DETROIT -- A little over three weeks away from his 35th birthday, it’s possible Max Scherzer might have just completed the best calendar month of his career.
Scherzer made six June starts, lasted at least seven innings in each of them, allowed two runs or fewer in each of them and struck out at least nine batters in each of them. All together, he finished the month 6-0 with a 1.00 ERA and 68 strikeouts -- remember, this includes a start that came one day after he fouled a ball off his face giving him a black eye and broken nose. Scherzer is only the fourth pitcher in the live ball era (since 1920) with an ERA of 1.00 or lower and 68-plus strikeouts in a month.
The other pitchers to accomplish that feat include:
• Pedro Martinez in September/October 1999 (0.86 ERA, 71 strikeouts in 42 innings).
• Roger Clemens in August 1998 (0.90 ERA, 68 strikeouts in 50 innings)
• Randy Johnson in June 1997 (0.92 ERA, 68 strikeouts in 49 innings)
• Scherzer (1.00 ERA, 68 strikeouts in 45 innings).
“Just in rhythm,” Scherzer said. “Rhythm with my mechanics and have the shape of every offspeed pitch -- all five of 'em, really. To be able to execute them where I want to. Not trying to make mistakes with 'em, execute where I want to and then, when I can sequence, it gives [catcher Kurt Suzuki] the ability to call anything.”
Scherzer, who will almost certainly be named the National League’s Pitcher of the Month, didn’t name any specific stretches where he’s found a better rhythm on the mound, but his month of June stacks up to any individual month of his career.
Scherzer's 1.00 ERA is the second lowest of any calendar month, trailing only the 0.99 ERA he posted in June 2017. Those 68 strikeouts are the most he’s racked up in one month, one more than the 67 he posted in September/October 2015. And the 45 innings Scherzer threw are tied for the most of any month where he made six starts, matching his total from May 2013 (he tossed 50 2/3 innings in September/October 2015, but that was in seven starts). Opponents batted just .156/.196/.256 in 168 plate appearances against Scherzer for an OPS of .453.
Including Scherzer's last two starts in May, he has limited opponents to just six runs in his last 57 innings (0.95 ERA) with 83 strikeouts and eight walks. He’s lowered his ERA from 3.72 to 2.43. These last eight starts are perhaps Scherzer in the best groove of his career.
“It's kind of business as usual at this point,” closer Sean Doolittle said. “I don't mean that as a cliche. He set the bar so high for himself that no matter how the game starts or what his stuff looks like early, he's going to find a way to go seven, eight innings.

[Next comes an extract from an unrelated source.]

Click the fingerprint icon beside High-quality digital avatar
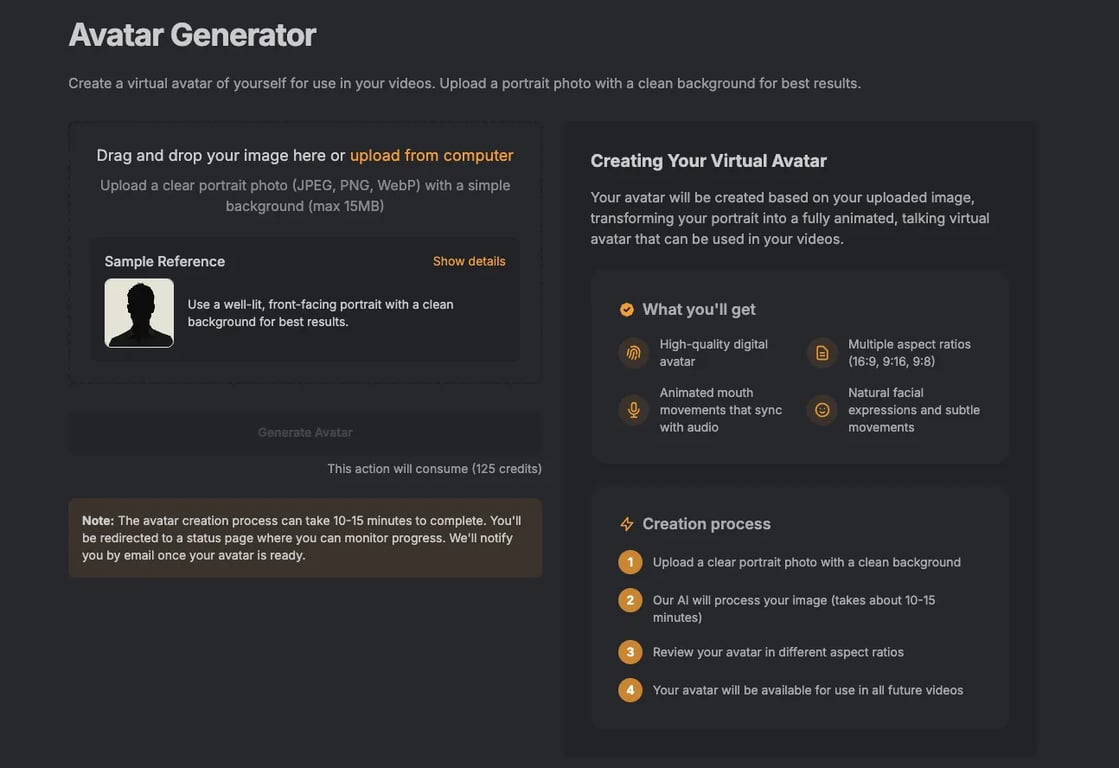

You look up at the scoreboard maybe one, maybe two runs but 10, 11, 12 strikeouts.”
Suzuki added: “In other people’s eyes, he’s taking it to another level, but we almost really expect it. Like, Max is the best pitcher in baseball. He can turn it up though for sure.”
July isn't looking so bad for Scherzer either, after he just got named to his seventh straight All-Star Game and his wife, Erica, is due with their second daughter early this month.
"It's just chaos," he said with a laugh after Sunday's outing. "The second one on the way and the All-Star game, there won't be much sleep."
Scherzer has already won three Cy Young Awards in his career and finished in the top five in the voting for the award for six consecutive seasons, led the NL in strikeouts the past three seasons and was named to his seventh straight All-Star Game on Sunday. And yet, this is shaping up to be his best season yet.
Scherzer is striking out more batters per nine innings than ever, raising his K/9 rate to 12.51, an improvement on last year when he reached 300 strikeouts for the first time. He has cut down on his walks per nine innings (1.62 -- his lowest since 2015) and home runs per nine innings (0.66 -- career best). Scherzer's 2.09 FIP is the lowest of his career and best in MLB. And as of Monday morning, he led the Majors with 170 strikeouts and 5.0 Wins Above Replacement, also the best in the Majors for pitchers, according to Fangraphs. Scherzer is throwing his fastball, on average, at 95.0 mph, which is a tick harder than at any point in his career.
Even after all the accolades in his career, Scherzer pores over details in his game during the offseason, searching for ways to continue to get better every year. And against all odds, he keeps finding ways to raise his game.
“I’m just glad I’m on his side and not watching from the other side, because when he pitches, it’s really really tremendous," manager Dave Martinez said.